The present cases did not involve the pandemic. The pandemic will obviously have added to the practical challenges facing the Secretary of State and her officials, and also (as Ms Glynn discussed in her second witness statement made on 6 May 2020) for those in need of section 4 accommodation. It highlights further still the importance of monitoring, and the necessary and positive contribution that monitoring can make.
Finally, I add that I have been struck by how confrontational these cases have been. I have seen the same when sitting in the Administrative Court in other cases about accommodation, often applications seeking urgent interim relief. I dwell briefly on this in the final paragraphs below.
The present litigation concerned the provision of accommodation that the Secretary of State through her officials had agreed she was under a duty to provide and that she has agreed in these proceedings she had to provide within a reasonable period of time.
Claimants in these cases will be “highly vulnerable” as the Home Office’s own evidence puts it. AA was seriously unwell and disabled.
Yet the claimants in these cases found themselves left to resort to interim applications to Court for urgent mandatory relief where there was delay. There was an unsuitable readiness to assume the claimants were at fault, with the “failure to travel” allegations discussed above. More broadly, the argument on behalf of the Secretary of State in this litigation inclined to reject challenge far more often than to acknowledge failings. And of course, very high performance was still being claimed on behalf of the Secretary of State right up to the hearing in July, despite the cogent evidence from Ms Glynn and Ms Rozansky, and others, to the effect that this could not be right.
Mr Tam QC opened his oral submissions on constitutional roles by saying that whilst decisions were for Government, “everyone else stands round criticising”. I understand the point, but it is critical of criticism, whereas criticism can help towards better, and lawful, decisions, if it is constructively advanced and if it is constructively received.
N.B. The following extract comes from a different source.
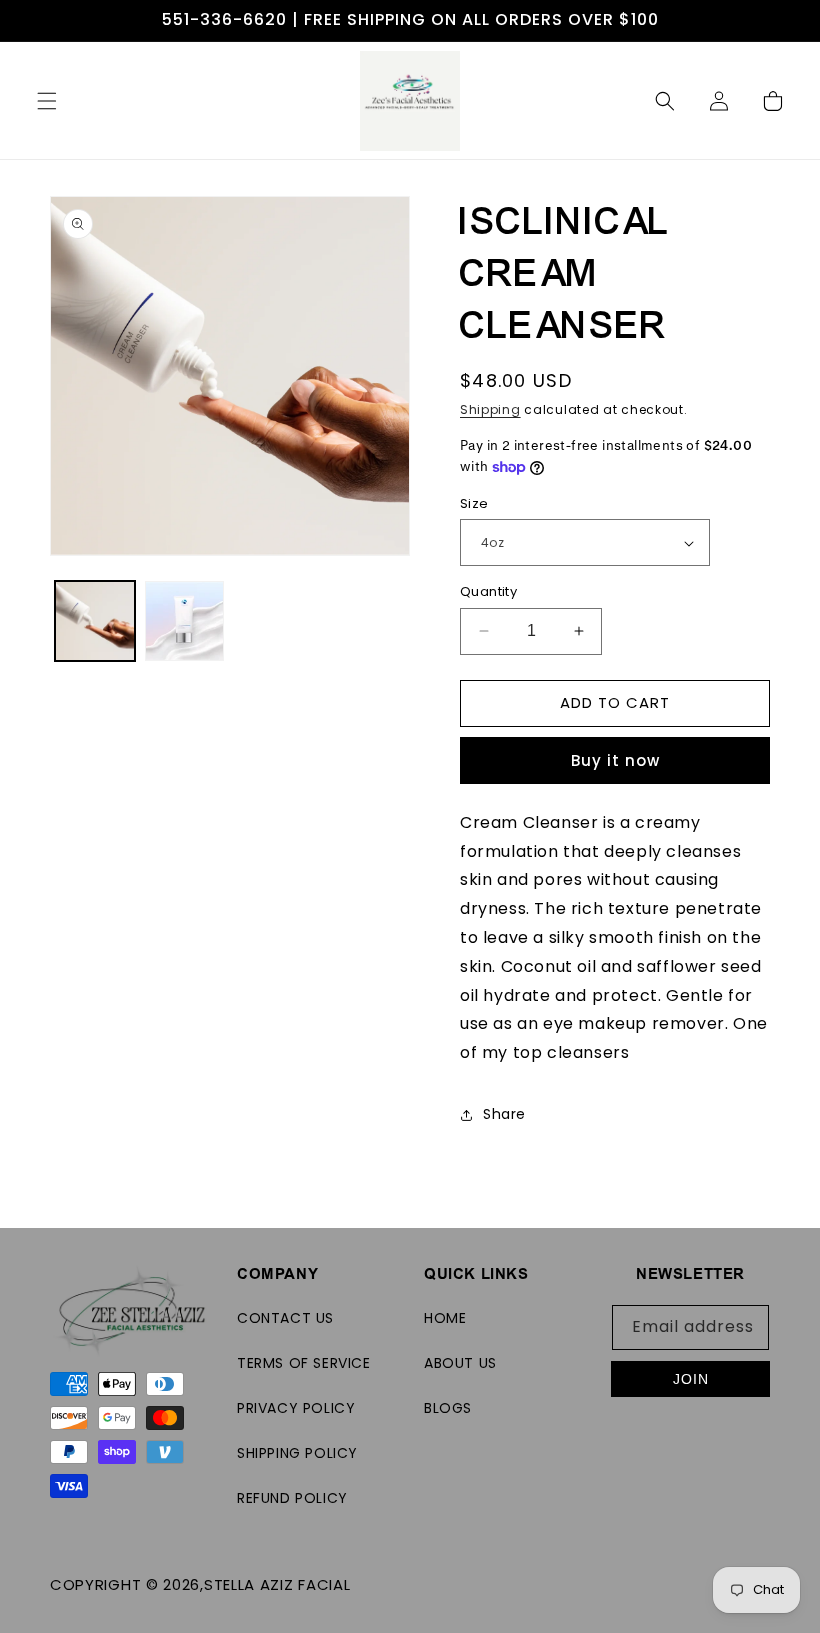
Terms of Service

There is every scope for this, and there is a common objective. Mr Mills’ recent witness statement of 10 December 2020 on behalf of the Secretary of State speaks powerfully of the commitment and effort to ensure that accommodation is provided, with officials working harder than ever on this over the pandemic. This may not always be appreciated by others. I respectfully urge that everything that has happened in the cases before this Court helps show that what is needed now, on all sides, is cooperative, constructive, collaborative engagement, including over data and monitoring, towards a system that wins confidence and respect.